Your task is to reproduce exactly the lines from the one containing "Given: Go to the Info sidebar section" through the last line below, both ends included, and nothing else, with no pictures.

= = = =

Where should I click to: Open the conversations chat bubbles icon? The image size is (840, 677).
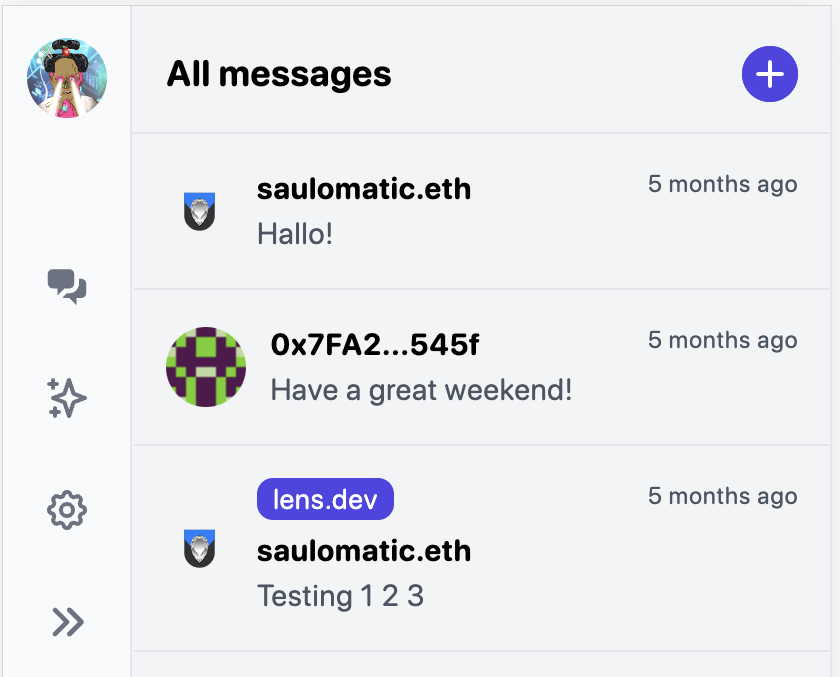(x=67, y=286)
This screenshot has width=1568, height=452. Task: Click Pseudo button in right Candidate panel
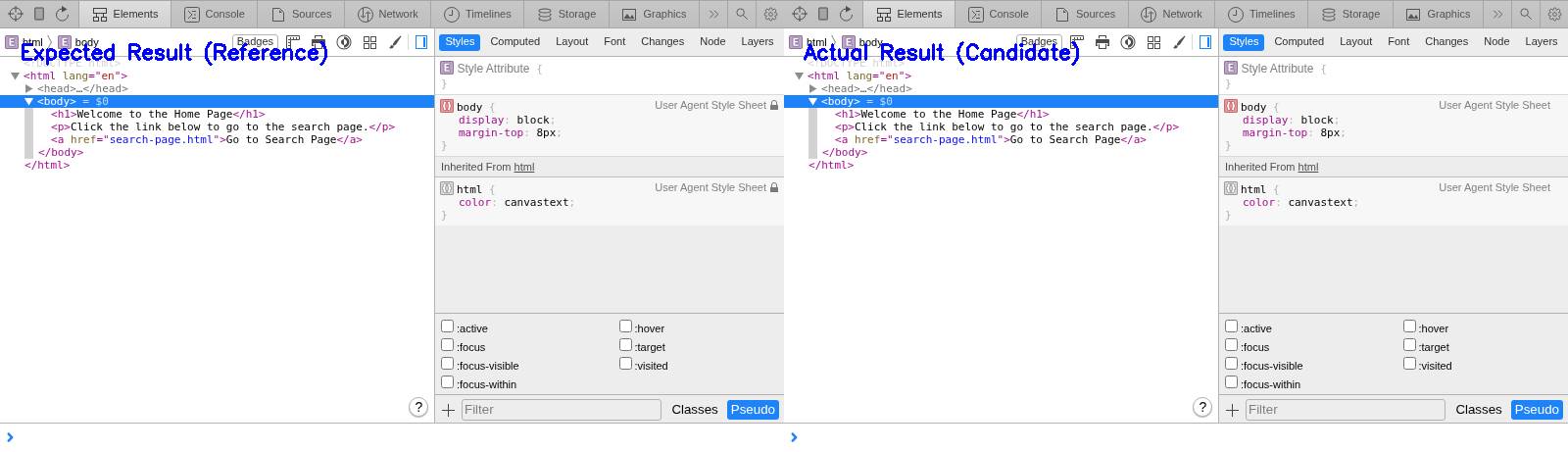[x=1536, y=410]
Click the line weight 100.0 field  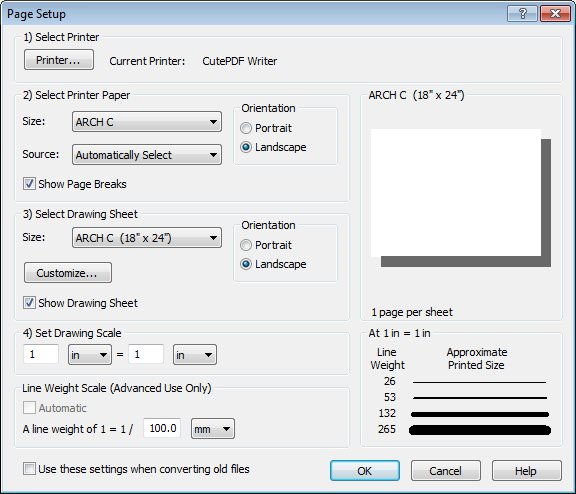162,428
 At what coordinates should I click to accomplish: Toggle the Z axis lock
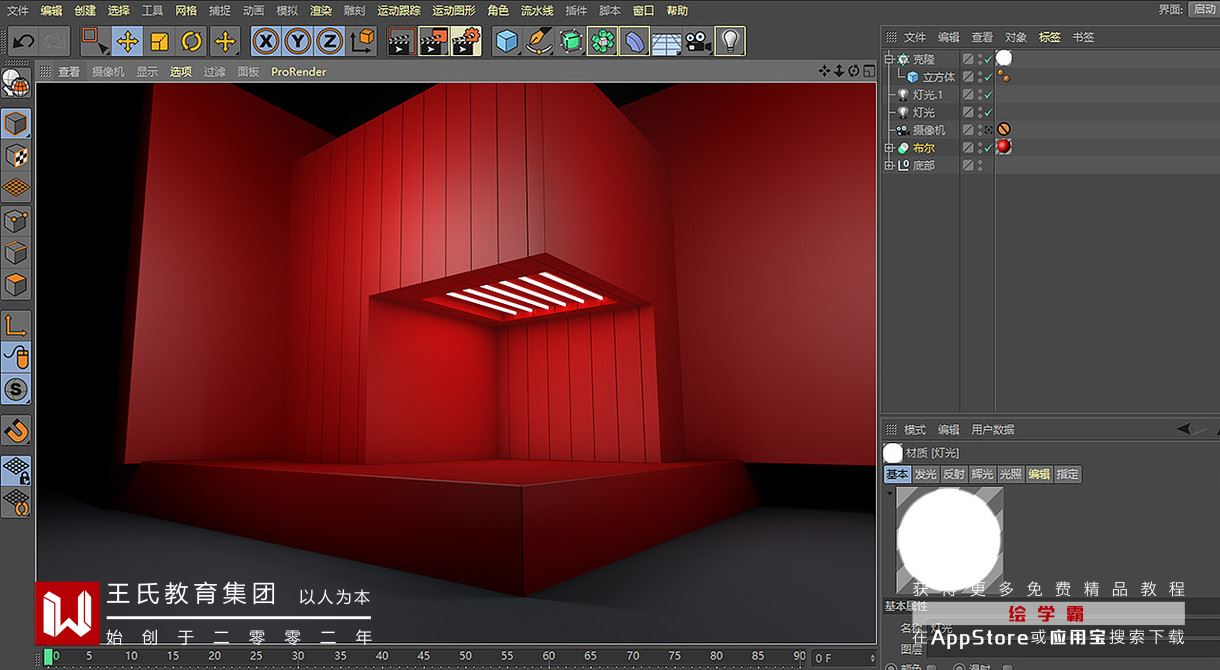click(x=329, y=42)
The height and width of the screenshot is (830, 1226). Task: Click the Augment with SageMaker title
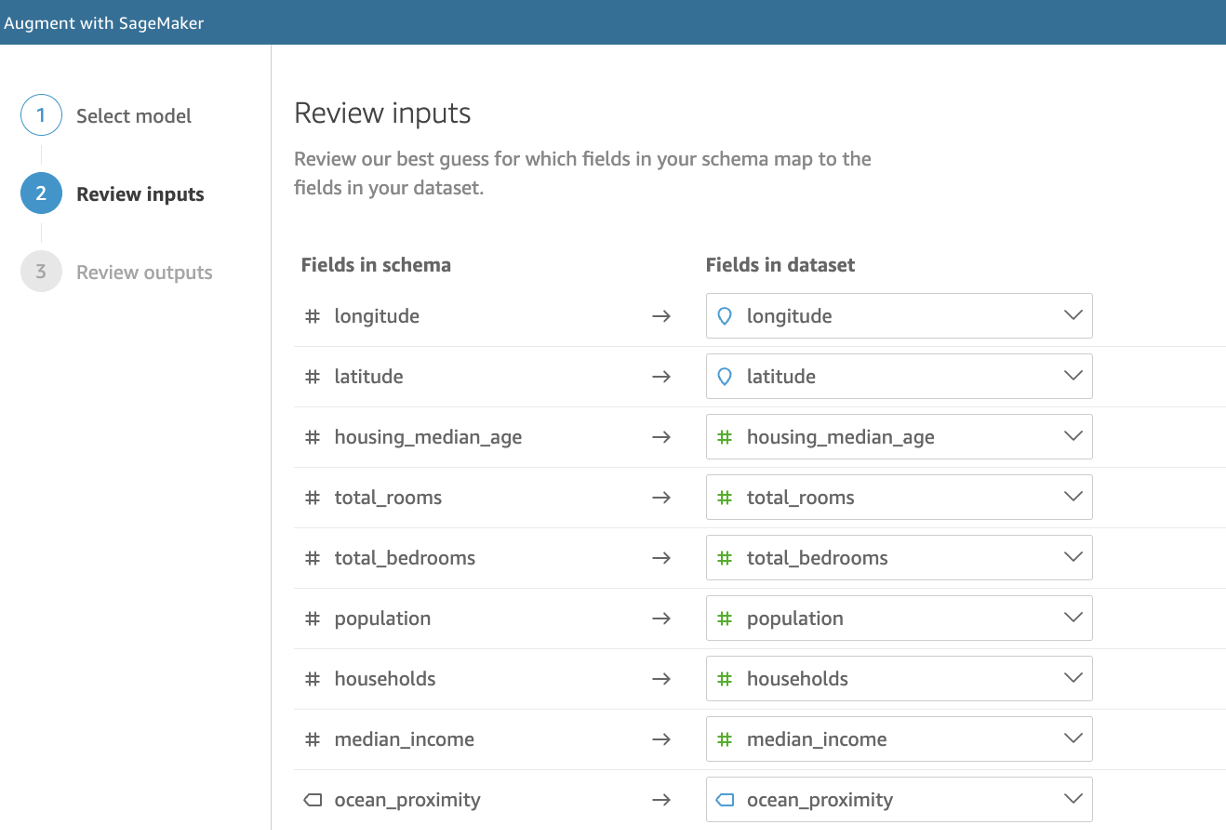tap(104, 22)
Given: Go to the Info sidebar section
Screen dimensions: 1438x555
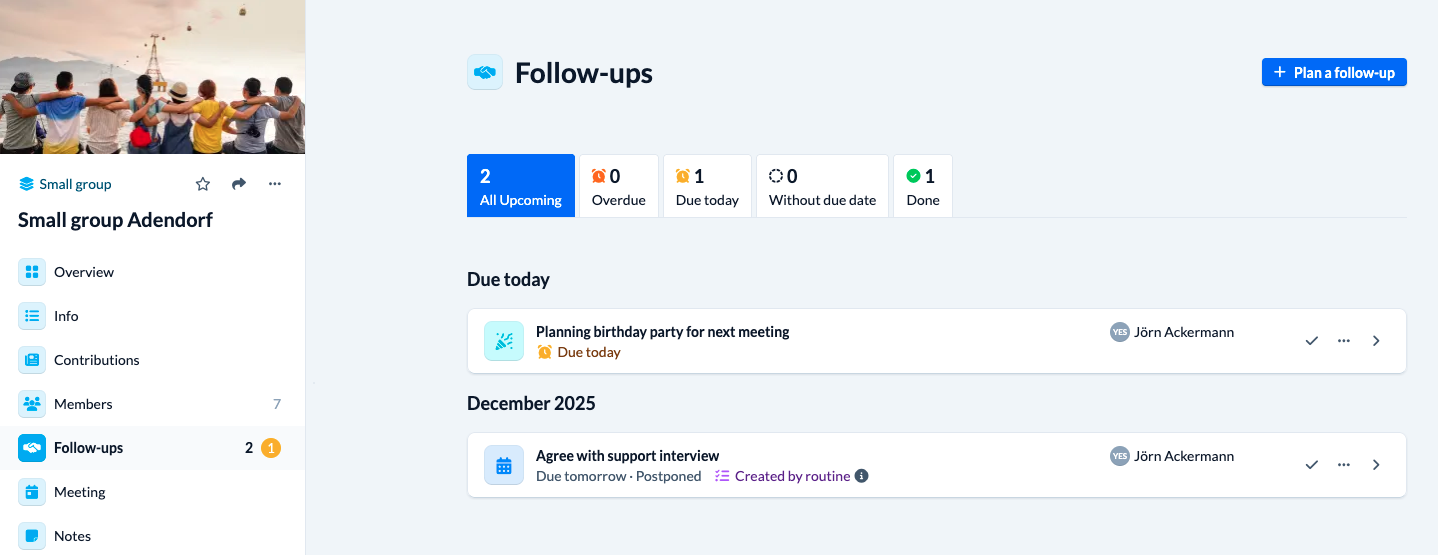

= = = =

EXERCISE ANSWER ->
Given: Go to the Info sidebar section
Screen dimensions: 1438x555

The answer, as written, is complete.